Work request: Within the records below is a range that opens at the line with "Aktuelles – Allgemein (1223, 1047)" and closes at the line with "Spielberichte Herren 19 / 20 (1237, 1327)". Return that range word for word, both ends included, and only that range.
++++++++++++++++++++
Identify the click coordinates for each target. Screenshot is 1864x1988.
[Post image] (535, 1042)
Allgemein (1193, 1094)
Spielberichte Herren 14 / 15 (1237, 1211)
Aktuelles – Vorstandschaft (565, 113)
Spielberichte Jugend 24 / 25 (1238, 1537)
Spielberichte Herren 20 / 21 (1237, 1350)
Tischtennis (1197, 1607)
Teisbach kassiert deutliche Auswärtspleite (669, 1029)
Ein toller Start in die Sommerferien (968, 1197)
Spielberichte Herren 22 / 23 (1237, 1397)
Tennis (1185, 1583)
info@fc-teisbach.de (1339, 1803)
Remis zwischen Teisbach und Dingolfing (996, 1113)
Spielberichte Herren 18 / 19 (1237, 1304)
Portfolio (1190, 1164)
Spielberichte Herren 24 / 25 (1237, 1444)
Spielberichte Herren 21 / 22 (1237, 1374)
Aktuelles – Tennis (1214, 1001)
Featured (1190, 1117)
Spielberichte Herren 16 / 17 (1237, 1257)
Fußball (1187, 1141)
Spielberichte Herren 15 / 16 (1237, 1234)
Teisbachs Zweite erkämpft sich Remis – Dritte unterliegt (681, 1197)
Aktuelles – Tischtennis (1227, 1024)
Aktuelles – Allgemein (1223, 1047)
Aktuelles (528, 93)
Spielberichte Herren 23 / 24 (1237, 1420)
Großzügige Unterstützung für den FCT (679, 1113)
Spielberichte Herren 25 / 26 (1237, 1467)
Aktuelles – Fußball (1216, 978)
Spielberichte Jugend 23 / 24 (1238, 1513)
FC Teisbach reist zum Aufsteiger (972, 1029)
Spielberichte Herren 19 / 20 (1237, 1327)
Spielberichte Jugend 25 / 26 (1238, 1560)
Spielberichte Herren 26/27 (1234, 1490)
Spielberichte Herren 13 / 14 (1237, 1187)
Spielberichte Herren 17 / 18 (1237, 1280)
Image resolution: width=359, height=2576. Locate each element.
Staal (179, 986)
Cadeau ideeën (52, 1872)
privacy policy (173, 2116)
++++++++++++++++++++
Answer for the task:
Aktuelles – Allgemein (1223, 1047)
Aktuelles (528, 93)
Spielberichte Herren 23 / 24 (1237, 1420)
Großzügige Unterstützung für den FCT (679, 1113)
Spielberichte Herren 25 / 26 (1237, 1467)
Aktuelles – Fußball (1216, 978)
Spielberichte Jugend 23 / 24 (1238, 1513)
FC Teisbach reist zum Aufsteiger (972, 1029)
Spielberichte Herren 19 / 20 (1237, 1327)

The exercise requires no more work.